(IN MEMORIAM.)

THEY trod the streets and squares where now I tread,
With weary hearts, a little while ago;
When, thin and grey, the melancholy snow
Clung to the leafless branches overhead;
Or when the smoke-veiled sky grew stormy-red
In autumn; with a re-arisen woe
Wrestled, what time the passionate spring winds blow;
And paced scorched stones in summer:—they are dead.

The sorrow of their souls to them did seem
As real as mine to me, as permanent.
To-day, it is the shadow of a dream,
The half-forgotten breath of breezes spent.
So shall another soothe his woe supreme—
“No more he comes, who this way came and went.”

The Village Garden.

TO E. M. S.

HERE, where your garden fenced about and still is,
Here, where the unmoved summer air is sweet
With mixed delight of lavender and lilies,
Dreaming I linger in the noontide heat.

Of many summers are the trees recorders,
The turf a carpet many summers wove;
Old-fashioned blossoms cluster in the borders,
Love-in-a-mist and crimson-hearted clove.

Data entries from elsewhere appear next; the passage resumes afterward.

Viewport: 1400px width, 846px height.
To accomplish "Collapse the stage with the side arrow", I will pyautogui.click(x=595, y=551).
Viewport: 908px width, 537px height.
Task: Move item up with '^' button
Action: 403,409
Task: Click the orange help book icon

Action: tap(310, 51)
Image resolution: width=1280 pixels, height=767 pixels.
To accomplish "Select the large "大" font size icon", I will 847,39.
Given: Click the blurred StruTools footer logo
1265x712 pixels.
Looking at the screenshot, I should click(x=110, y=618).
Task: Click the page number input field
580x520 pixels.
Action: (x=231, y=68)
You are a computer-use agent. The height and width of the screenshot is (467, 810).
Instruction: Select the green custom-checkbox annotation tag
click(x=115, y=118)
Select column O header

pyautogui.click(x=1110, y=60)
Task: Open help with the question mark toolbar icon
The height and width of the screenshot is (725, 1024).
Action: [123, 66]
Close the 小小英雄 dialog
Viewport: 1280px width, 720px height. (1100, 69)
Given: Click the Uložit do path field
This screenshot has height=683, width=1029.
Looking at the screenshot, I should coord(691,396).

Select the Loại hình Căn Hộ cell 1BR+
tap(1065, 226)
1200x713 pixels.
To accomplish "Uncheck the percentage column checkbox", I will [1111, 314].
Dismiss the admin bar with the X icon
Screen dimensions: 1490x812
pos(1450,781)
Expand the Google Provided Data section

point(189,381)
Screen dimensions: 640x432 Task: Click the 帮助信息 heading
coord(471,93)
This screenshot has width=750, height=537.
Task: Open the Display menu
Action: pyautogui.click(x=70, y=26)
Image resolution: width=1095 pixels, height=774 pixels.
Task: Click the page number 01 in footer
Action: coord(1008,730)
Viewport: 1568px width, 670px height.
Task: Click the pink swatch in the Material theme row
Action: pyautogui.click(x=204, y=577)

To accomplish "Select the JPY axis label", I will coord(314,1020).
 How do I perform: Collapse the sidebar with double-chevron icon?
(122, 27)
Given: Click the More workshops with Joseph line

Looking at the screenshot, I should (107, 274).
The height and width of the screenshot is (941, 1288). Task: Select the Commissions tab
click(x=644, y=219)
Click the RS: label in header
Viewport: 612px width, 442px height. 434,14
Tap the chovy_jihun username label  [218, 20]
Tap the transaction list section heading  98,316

All breathes of peace and sunshine in the present,
All tells of bygone peace and bygone sun,
Of fruitful years accomplished, budding, crescent,
Of gentle seasons passing one by one.

Fain would I bide, but ever in the distance
A ceaseless voice is sounding clear and low;—
The city calls me with her old persistence,
The city calls me—I arise and go.

Of gentler souls this fragrant peace is guerdon;
For me, the roar and hurry of the town,
Wherein more lightly seems to press the burden
Of individual life that weighs me down.